Sketching is a low cost way to explore various possible solution paths. By comparing multiple quickly sketched possibilities, one can better choose the best path forward and and then iterate toward the best version of that solution with wireframing.
There are thousands of different directions that the design of an interface can take that would 'meet' requirements, but each such design has a varying maximum potential of acceptability, usability, accessibility, visual consistency, etc. One approach can be executed flawlessly, but if it is the wrong approach - it will still fall short. By sketching, wireframing and development time will be shortened when compared with a direct-to-development from requirements approach.
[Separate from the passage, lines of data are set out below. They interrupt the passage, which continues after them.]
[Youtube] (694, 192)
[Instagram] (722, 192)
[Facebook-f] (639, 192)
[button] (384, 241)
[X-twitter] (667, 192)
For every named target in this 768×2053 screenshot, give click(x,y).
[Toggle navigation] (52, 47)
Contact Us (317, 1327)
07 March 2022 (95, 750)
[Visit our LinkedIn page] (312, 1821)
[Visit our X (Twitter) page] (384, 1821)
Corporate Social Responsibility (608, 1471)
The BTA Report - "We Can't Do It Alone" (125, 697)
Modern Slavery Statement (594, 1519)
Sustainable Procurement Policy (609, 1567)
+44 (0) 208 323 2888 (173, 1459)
One of the most accepted methods for sketching is a technique called "Design Studio" which is a working meeting where stakeholders visually brainstorm to sketch out different interfaces ideas for a series of screens. Each person (concurrently and silently) sketches their ideas of what a particular interface could look like (timeboxed to 3-5 min). Individuals then pitch their sketch (1 min) and the group critiques each sketch (1 min), identifying pros and cons of each approach. After a round or two - an interface usually emerges that meets the requirements in the best possible manner. Most times it is an combination of various sketches and insights.
After exploring avenues by sketching, wireframing will be much faster. Dont worry about adding details to the sketches... they should have just enough detail to be understood.